WARSAW: Ten people were killed and dozens injured as violent storms slammed Central Europe overnight to Friday, felling trees and electricity poles, ripping off roofs and causing local flooding.
Western and south-western Poland were hardest hit, with hurricane-force winds reaching 130-kilometres-per-hour (80 miles-per-hour) in some areas.
"Eight people died in all," Poland's national fire brigade spokesman Pawel Fratczak told media.
He said 82 people were seriously injured and required medical attention and that most deaths were caused by falling trees.
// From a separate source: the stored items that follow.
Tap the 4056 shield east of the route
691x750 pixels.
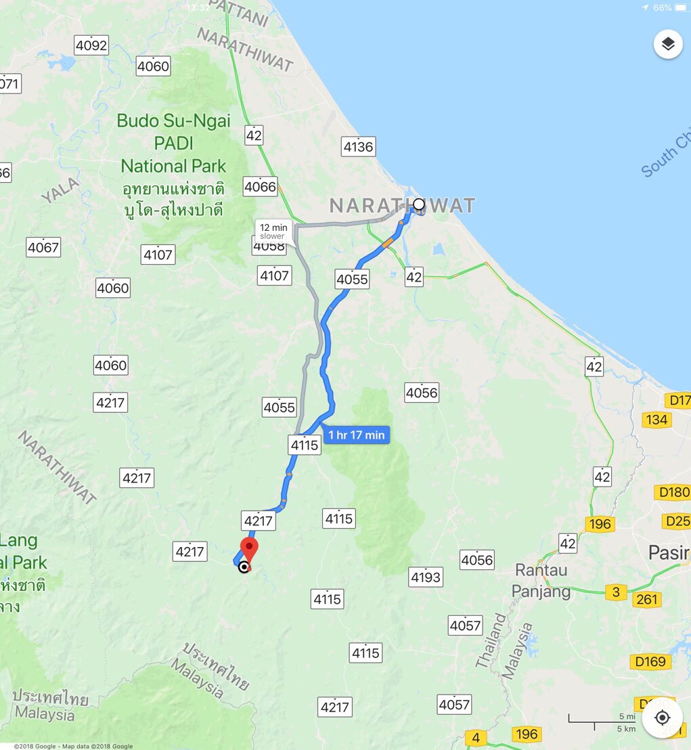(x=421, y=393)
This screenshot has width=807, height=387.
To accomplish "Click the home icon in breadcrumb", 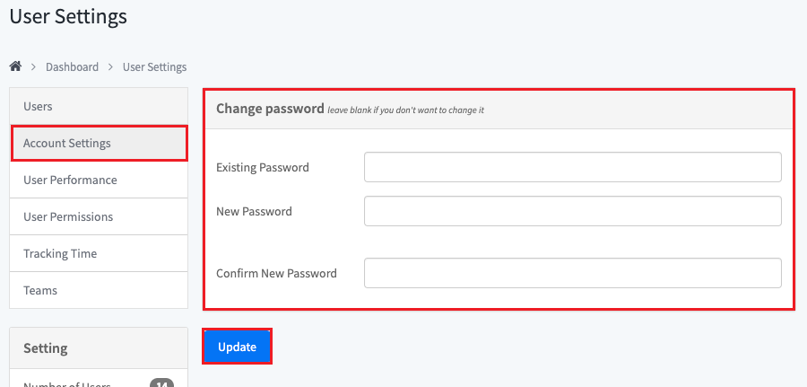I will 15,66.
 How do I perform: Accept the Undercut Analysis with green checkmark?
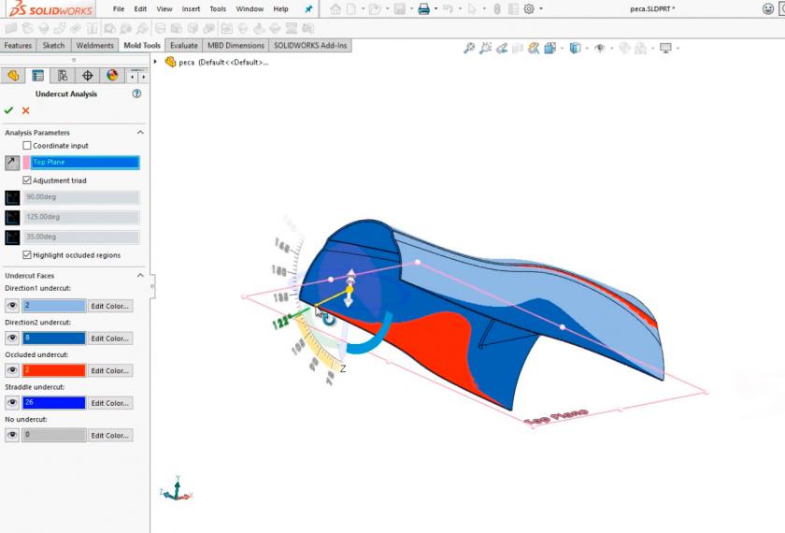click(x=9, y=110)
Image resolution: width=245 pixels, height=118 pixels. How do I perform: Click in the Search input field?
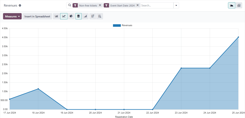coord(156,5)
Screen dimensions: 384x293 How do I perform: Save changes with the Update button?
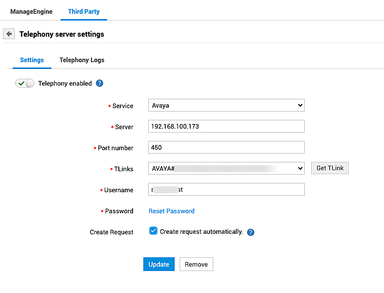pyautogui.click(x=158, y=264)
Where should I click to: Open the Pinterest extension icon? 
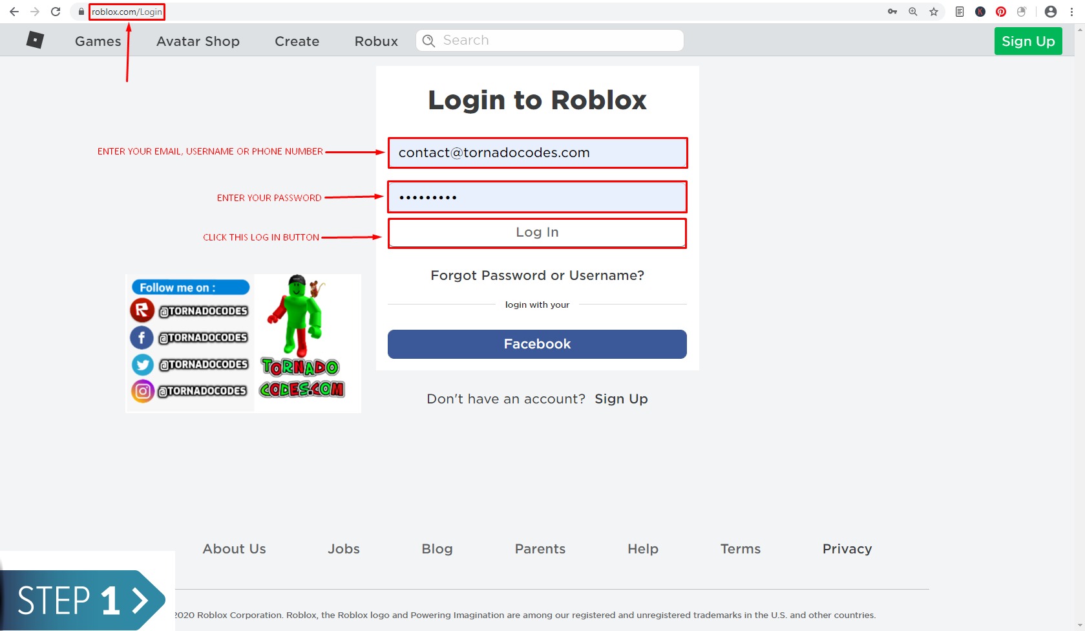(x=1001, y=12)
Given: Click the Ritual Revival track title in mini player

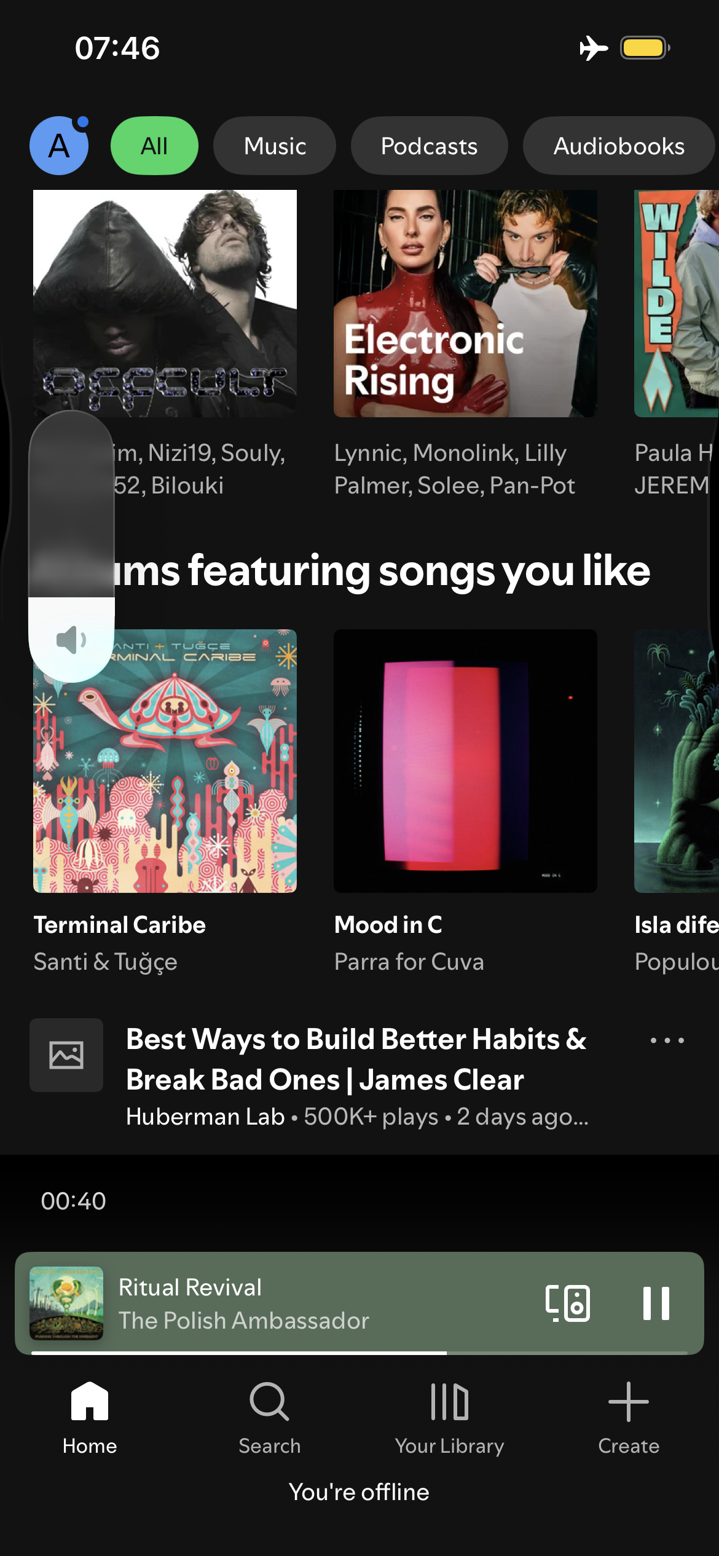Looking at the screenshot, I should pyautogui.click(x=190, y=1287).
Those killed included a 24-year-old pregnant woman in Chojne near Sieradz, central Poland, who died when a tree branch crashed onto her car. Two children, aged 8 and 13, who were also in the car survived unscathed.
The most recent death was reported after the body of a 67-year-old man who disappeared Thursday evening was found Friday, crushed beneath a tree in a park in Legnica, southwest Poland, local police said.
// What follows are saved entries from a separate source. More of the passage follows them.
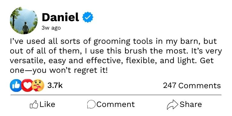Click the divider line above the action buttons
232x116 pixels.
[116, 95]
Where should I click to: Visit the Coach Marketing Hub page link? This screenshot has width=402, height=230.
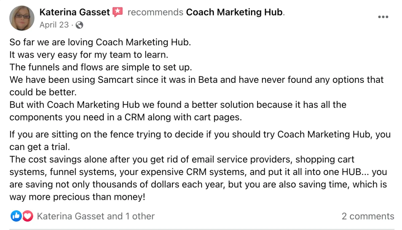(234, 12)
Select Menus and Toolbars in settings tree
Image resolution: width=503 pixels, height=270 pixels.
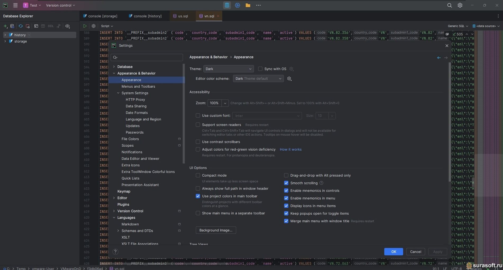pyautogui.click(x=138, y=87)
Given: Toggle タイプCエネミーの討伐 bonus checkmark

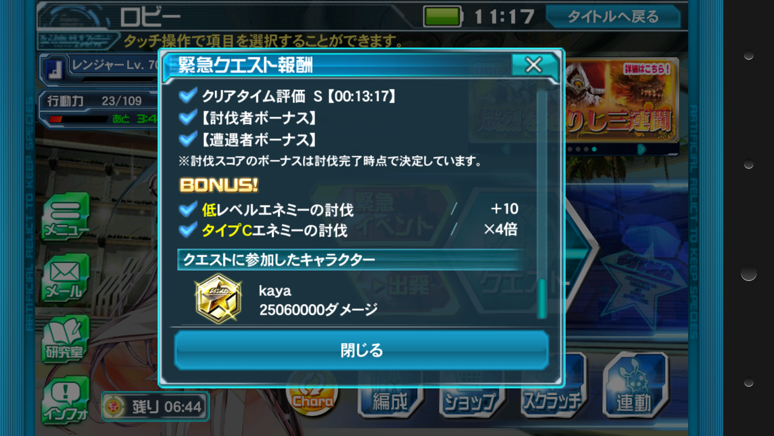Looking at the screenshot, I should [188, 230].
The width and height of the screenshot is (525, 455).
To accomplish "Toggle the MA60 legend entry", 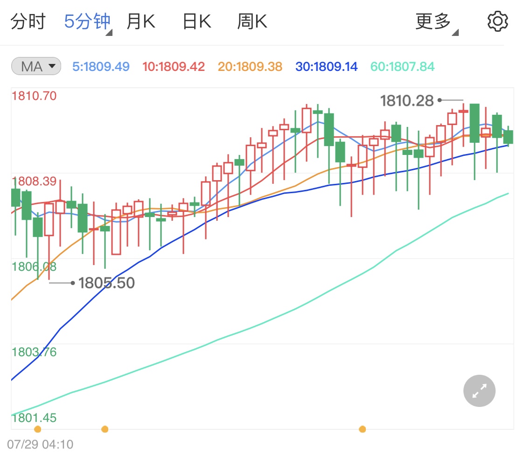I will pyautogui.click(x=402, y=66).
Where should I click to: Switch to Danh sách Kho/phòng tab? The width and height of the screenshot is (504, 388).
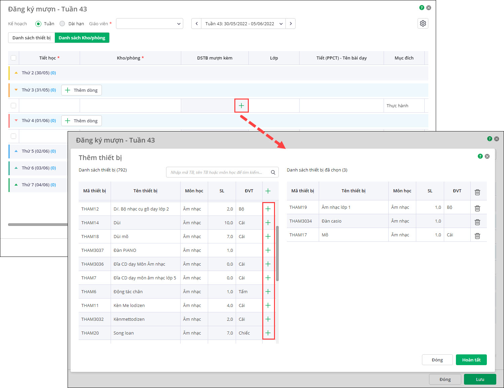[82, 38]
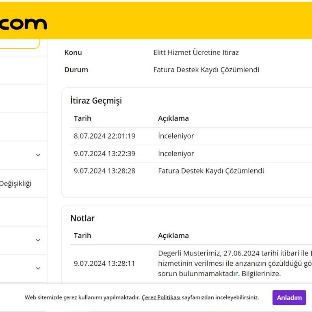Viewport: 312px width, 312px height.
Task: Open the Çerez Politikası link
Action: tap(161, 297)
In Krotoszyn, western Poland, seventeen people were injured when a broken high voltage power line fell on them, Fratczak said. Six suffered serious burns.
High winds also claimed two lives and injured dozens in the neighbouring Czech Republic.
A 75-year-old woman was killed in the northern town of Hradek nad Nisou by falling tree branches, while the body of a man presumed drowned was found after a boat capsized on a river south of the Czech capital Prague.